Linguistic incorrectness that consists of speaking or writing badly the words making inappropriate use of the terms or resorting to foreign words not incorporated into the language or that have been Castilianized in another way. Hence, it is best to go to the dictionaries of the language (not necessary and only the Drae). However, in many cases the words that are sought are not found, so it is convenient to resort to the technolects (v.Glossary) accepted by the discipline on which it is written. “Etymologically, the term” barbarism “refers to foreign words that […] are not assimilated to our language or are assimilated incorrectly.
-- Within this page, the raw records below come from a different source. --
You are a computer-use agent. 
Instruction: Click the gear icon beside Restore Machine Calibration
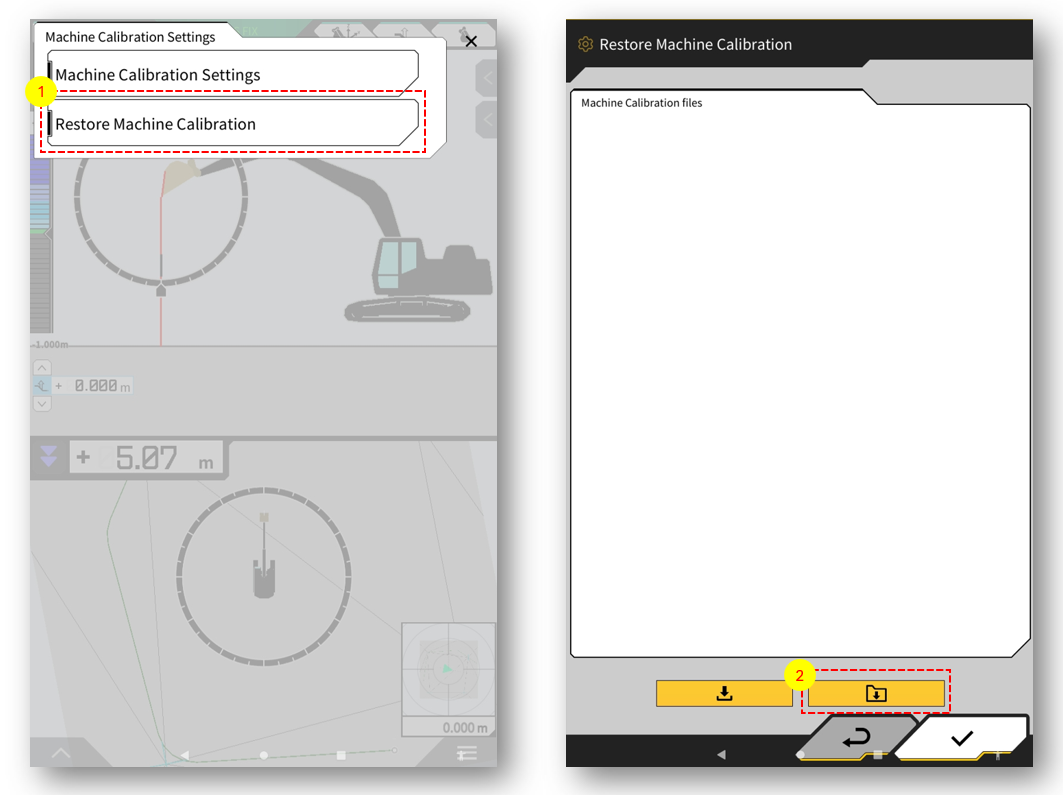click(585, 44)
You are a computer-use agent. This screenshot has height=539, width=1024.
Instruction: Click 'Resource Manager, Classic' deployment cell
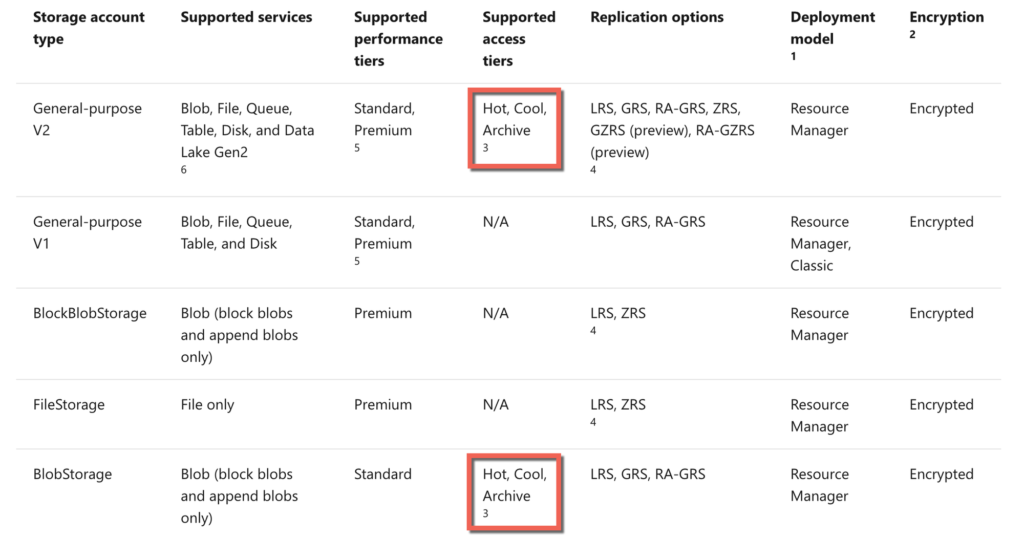point(821,244)
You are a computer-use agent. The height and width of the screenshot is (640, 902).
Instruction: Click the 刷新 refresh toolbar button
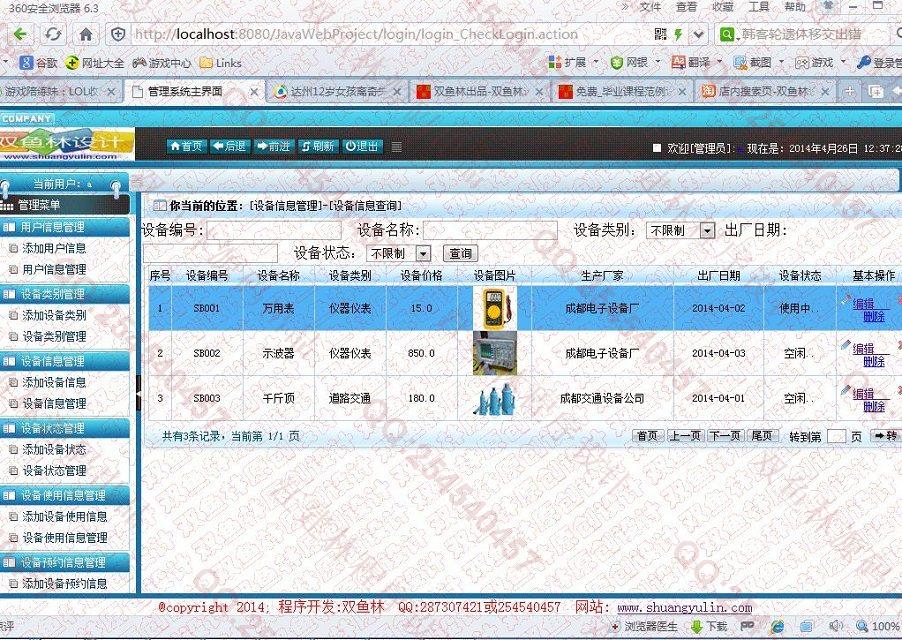point(317,146)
However, only lexical forms that are defective from a phonetic or graphic point of view are considered barbarisms “(GarcĂ­a Negroni, 2006: 413). Examples: stalking (by stalking), stalking (by stalking), aerodynamics or areodynamics (by aerodynamics), antiayer (by the day before), libido (by libido or by livid), digression (by digression).

Impropriety

As the Dictionary of the English language says, “Lack of ownership in the use of words”. This error is committed when terms are used with a meaning different from the one that corresponds.

Pleonasm

With regard to scientific texts, it is a vice when resorting to “Demeaning or vicious redundancy of words” (RAE, 2001), that is, terms that mean the same as the previous one are used, apparently explanatory, but unnecessary for a good reader Examples: to myself it seems to me … very wonderful picture, the human person has a great brain … yesterday we went outside and got wet … I have a son of mine studying music. The correct locutions would be, respectively: I think … wonderful picture, the person has a great brain, yesterday we went out and got wet … I have a son studying music.

If you want more information about the most used academic texts, citations, references, author’s rights, norms and styles, and basic writing guidelines, the academic writing manual.